PROMPT »
The records follow. Filter them to the lines that hold "height".

INPUT »
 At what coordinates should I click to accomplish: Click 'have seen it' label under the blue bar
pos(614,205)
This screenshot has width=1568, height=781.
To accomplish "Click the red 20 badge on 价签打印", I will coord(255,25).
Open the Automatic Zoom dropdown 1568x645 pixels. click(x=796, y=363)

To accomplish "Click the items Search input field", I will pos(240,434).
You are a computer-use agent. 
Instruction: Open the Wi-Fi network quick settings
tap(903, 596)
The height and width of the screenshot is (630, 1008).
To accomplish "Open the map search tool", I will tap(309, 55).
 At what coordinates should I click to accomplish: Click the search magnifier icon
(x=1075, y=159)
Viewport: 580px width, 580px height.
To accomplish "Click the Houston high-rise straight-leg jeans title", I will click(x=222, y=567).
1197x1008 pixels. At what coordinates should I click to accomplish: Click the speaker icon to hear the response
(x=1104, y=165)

RESULT OF THIS EXERCISE »
This screenshot has width=1568, height=781.
The height and width of the screenshot is (630, 1008).
Viewport: 580px width, 580px height.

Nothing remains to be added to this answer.